Saved entries
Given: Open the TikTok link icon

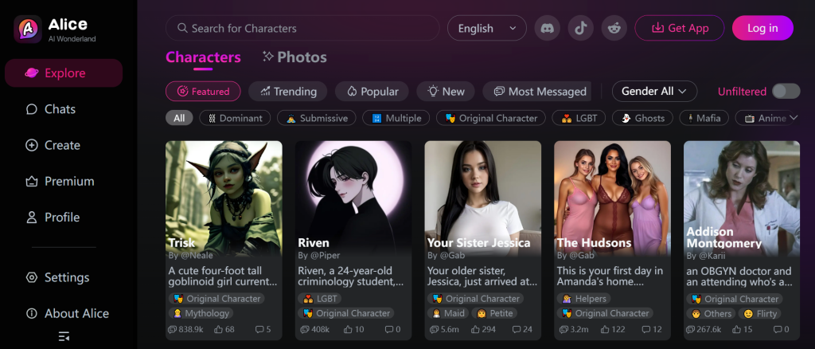Looking at the screenshot, I should click(580, 28).
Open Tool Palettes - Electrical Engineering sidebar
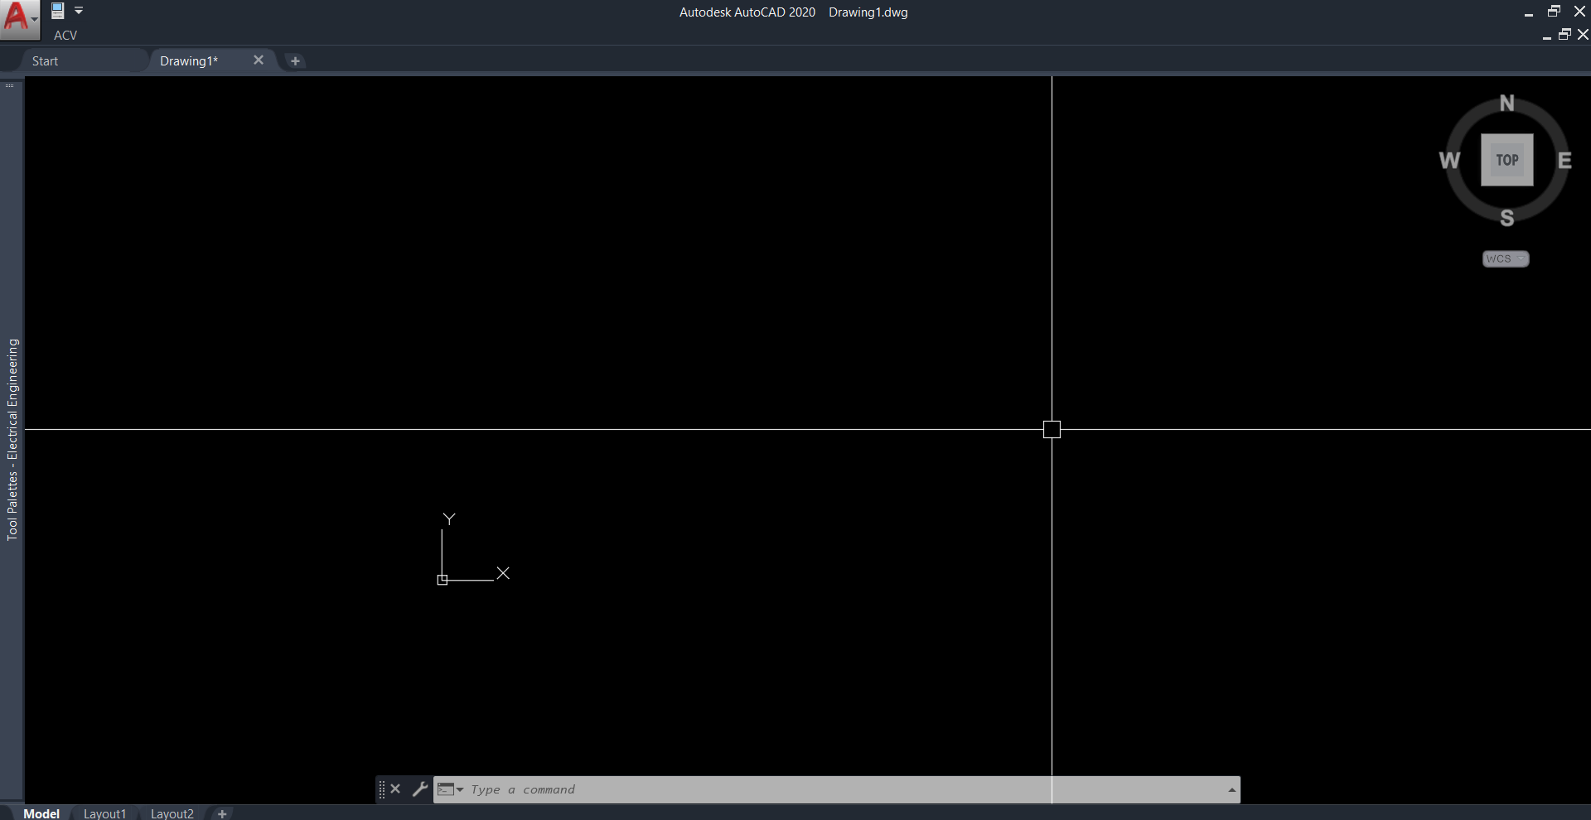 click(x=12, y=439)
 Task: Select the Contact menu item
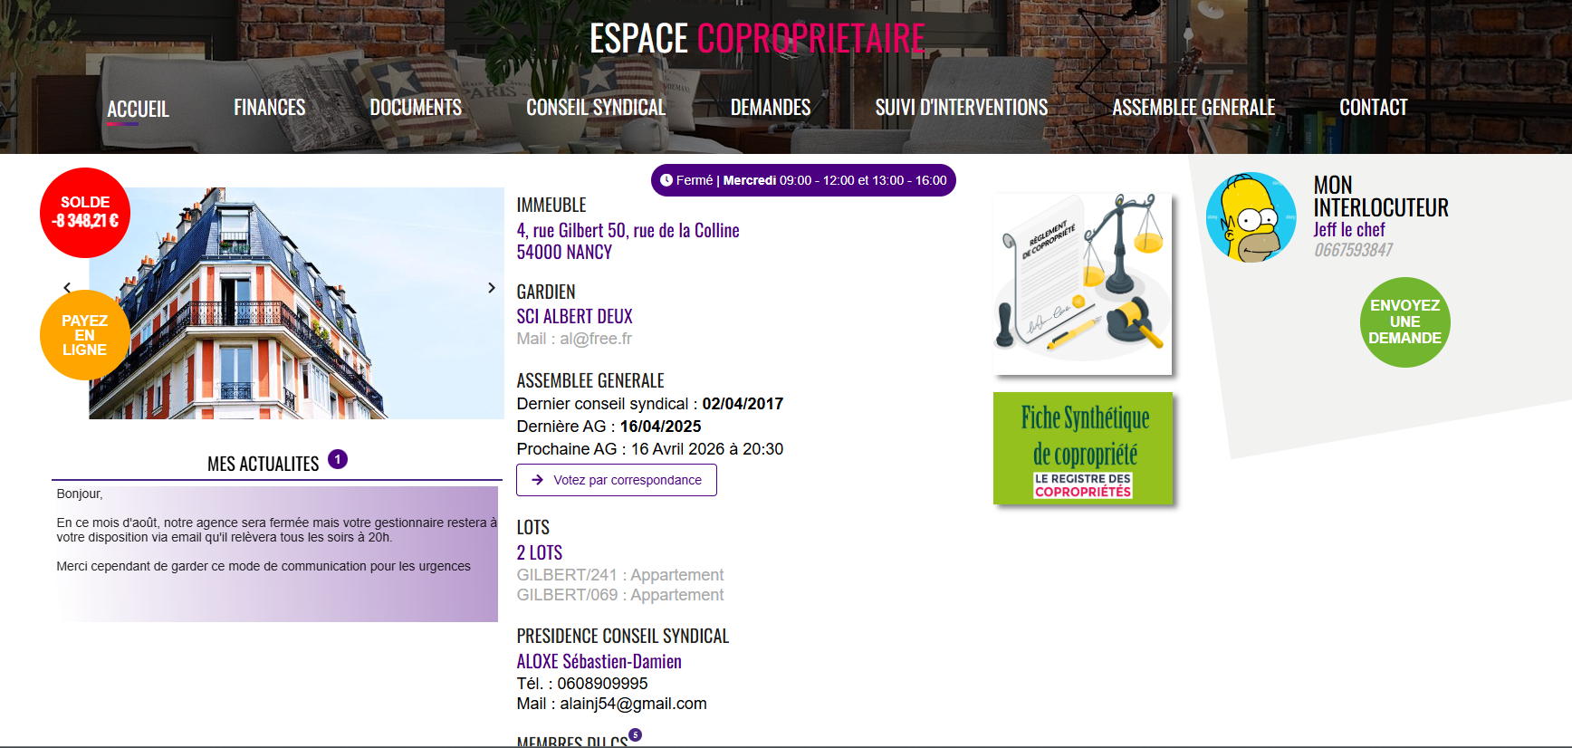[x=1373, y=108]
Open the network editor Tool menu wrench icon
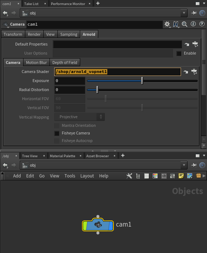Image resolution: width=207 pixels, height=253 pixels. click(129, 176)
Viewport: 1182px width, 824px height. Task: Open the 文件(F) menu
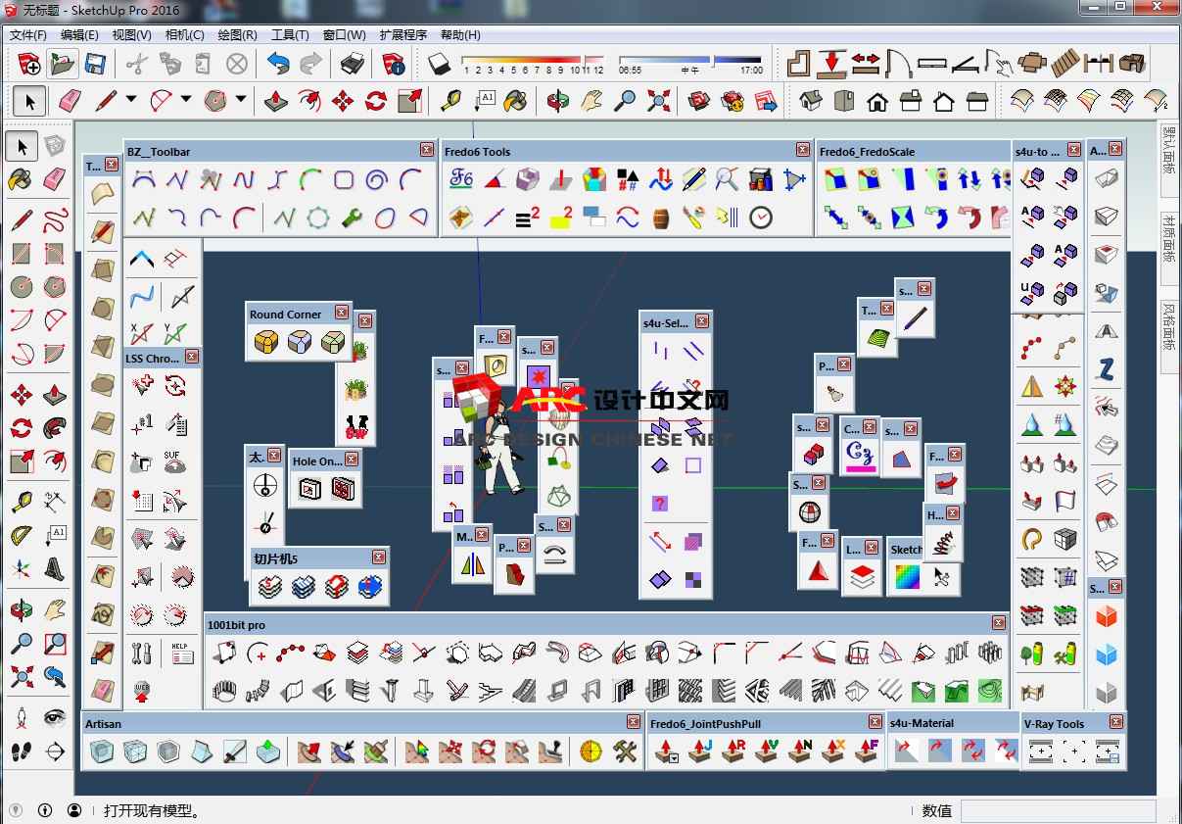coord(28,34)
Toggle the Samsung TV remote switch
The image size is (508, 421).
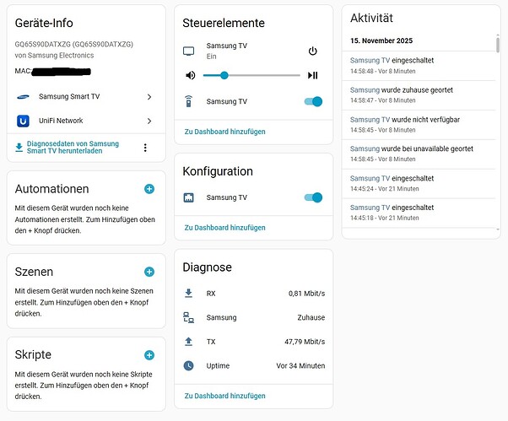[x=312, y=101]
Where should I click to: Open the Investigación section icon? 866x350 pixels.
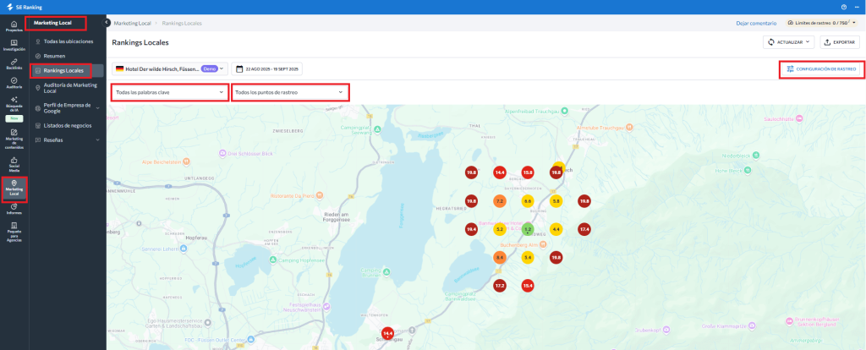14,45
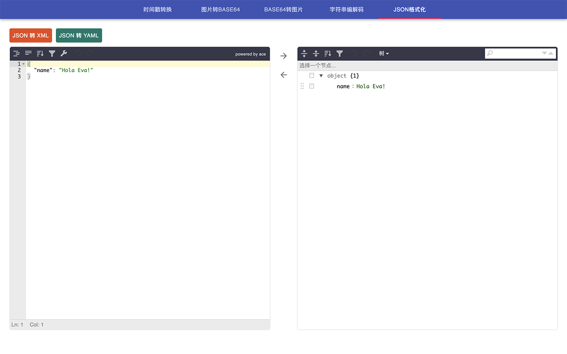Viewport: 567px width, 354px height.
Task: Format JSON in the code editor toolbar
Action: click(16, 54)
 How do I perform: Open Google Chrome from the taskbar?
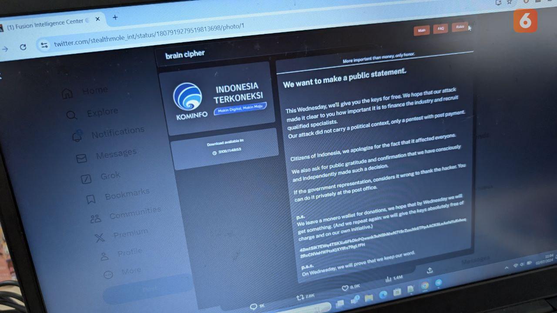tap(425, 286)
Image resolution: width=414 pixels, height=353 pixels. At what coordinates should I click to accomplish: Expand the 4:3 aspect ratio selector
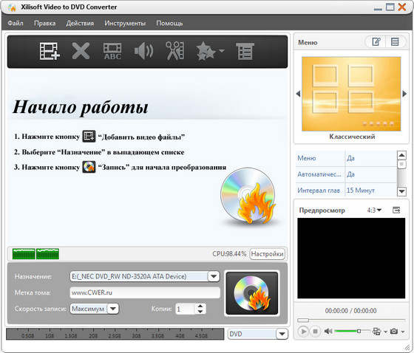pyautogui.click(x=374, y=210)
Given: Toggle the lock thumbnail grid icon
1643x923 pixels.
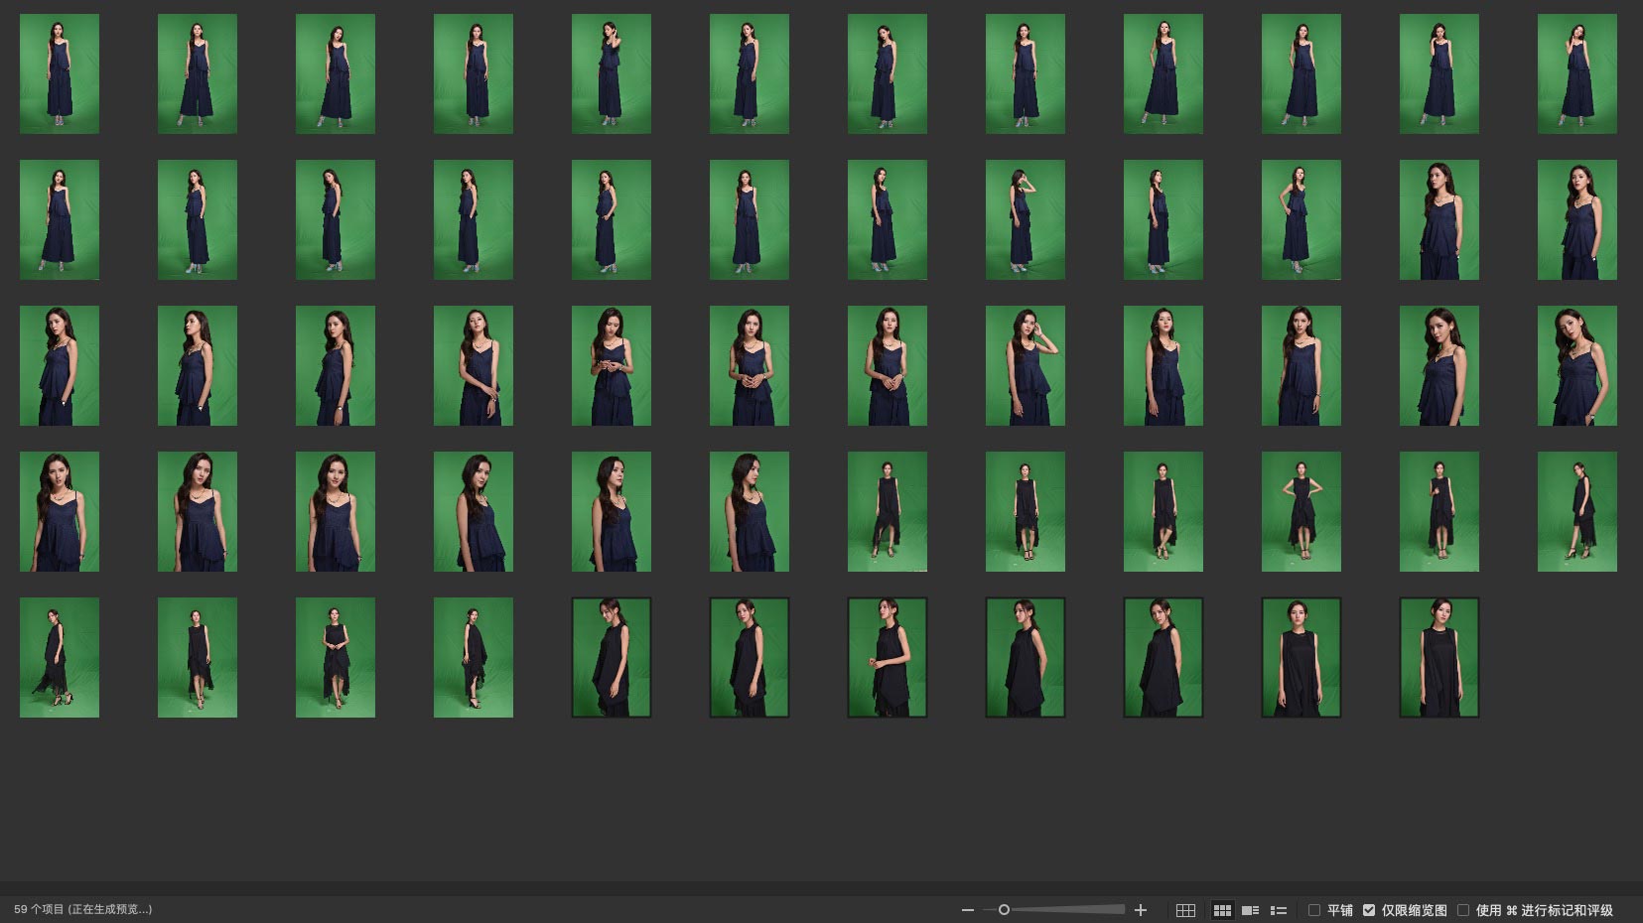Looking at the screenshot, I should (x=1185, y=910).
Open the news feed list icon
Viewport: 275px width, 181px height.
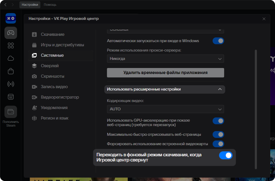point(11,97)
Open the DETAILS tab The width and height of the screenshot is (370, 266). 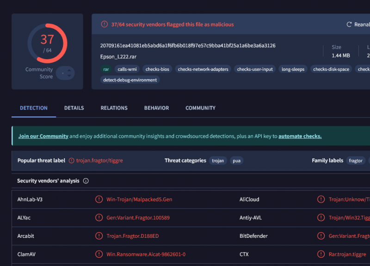tap(74, 108)
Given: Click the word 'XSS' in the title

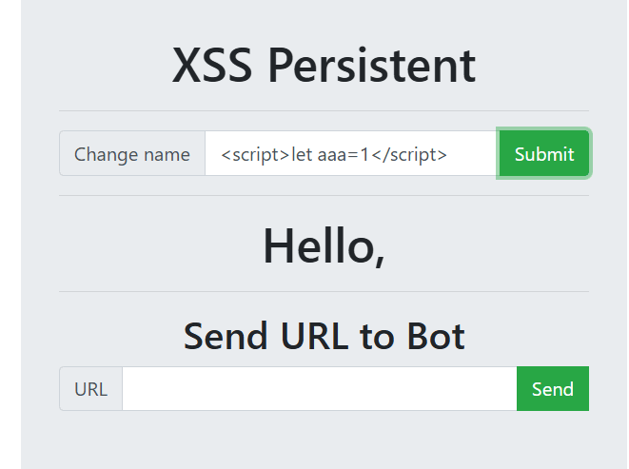Looking at the screenshot, I should coord(212,66).
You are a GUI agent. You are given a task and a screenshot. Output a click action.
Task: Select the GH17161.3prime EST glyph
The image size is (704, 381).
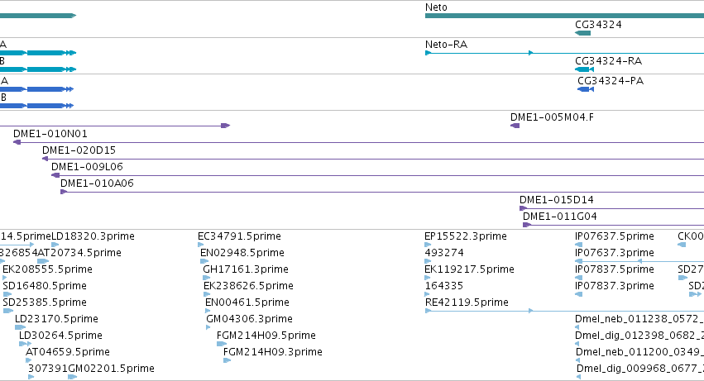(x=207, y=278)
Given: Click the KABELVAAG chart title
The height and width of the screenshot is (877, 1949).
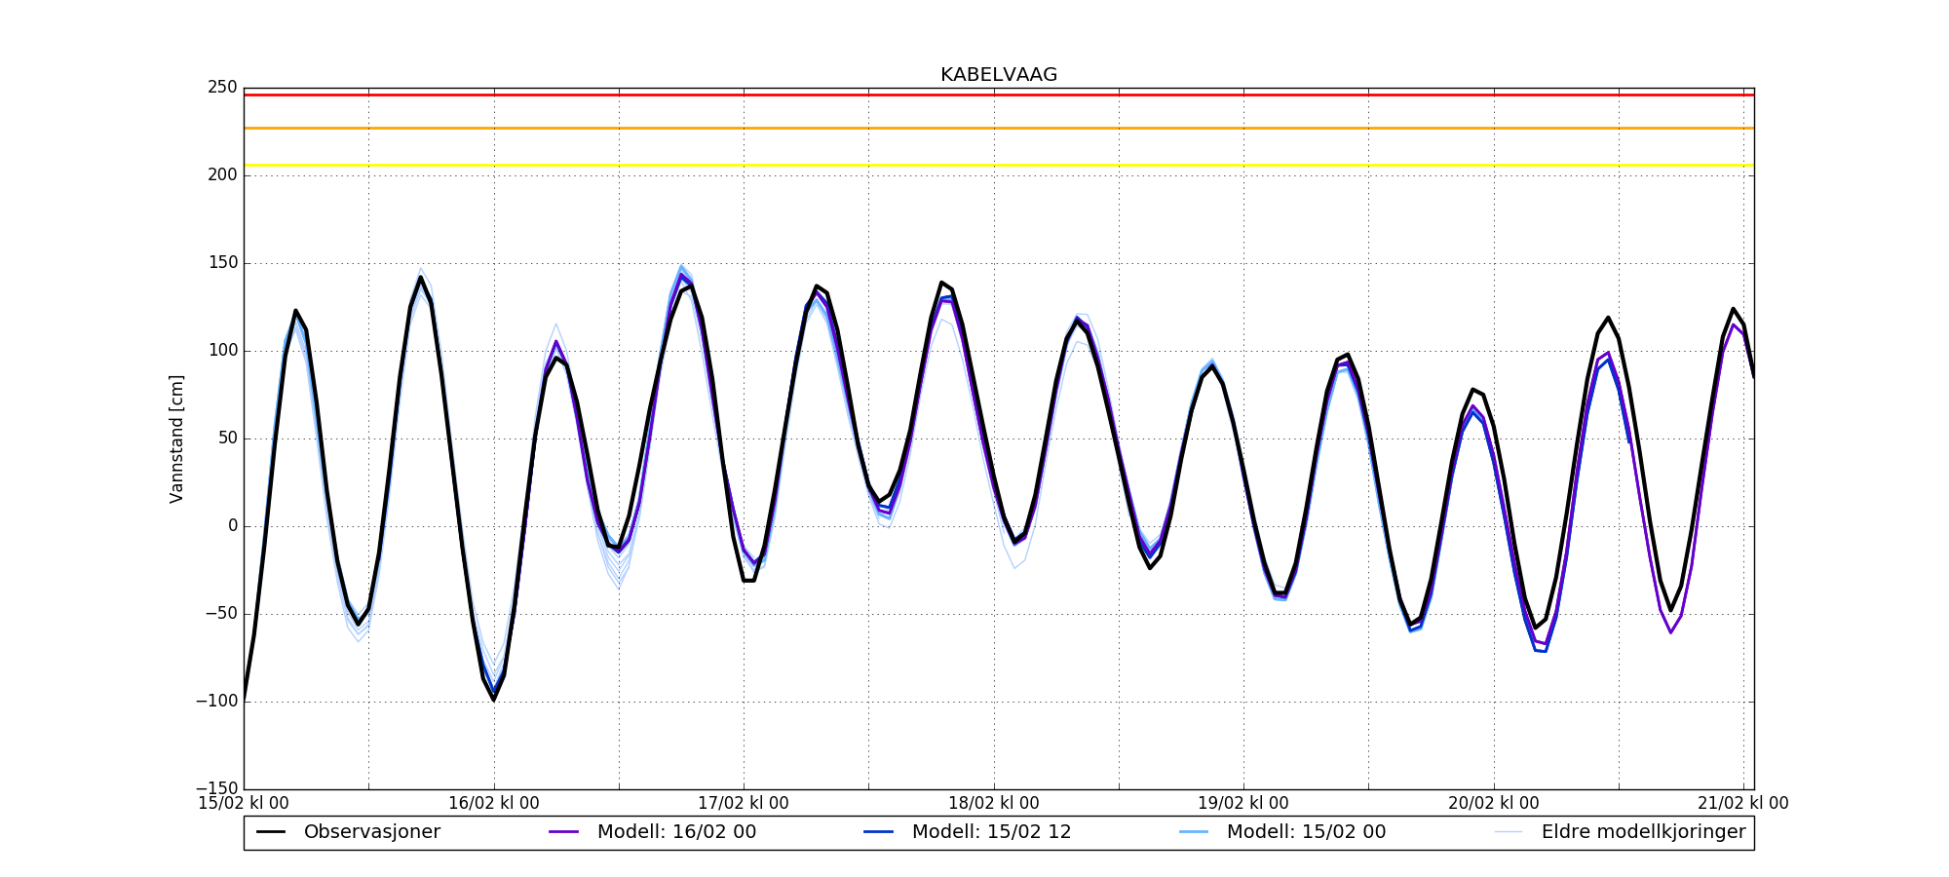Looking at the screenshot, I should pyautogui.click(x=998, y=75).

◆ **WORK REQUEST**: Look over the records above and say, with no extra words, how many lines include "Toggle".

◆ **RESPONSE FOR THIS EXERCISE**: 2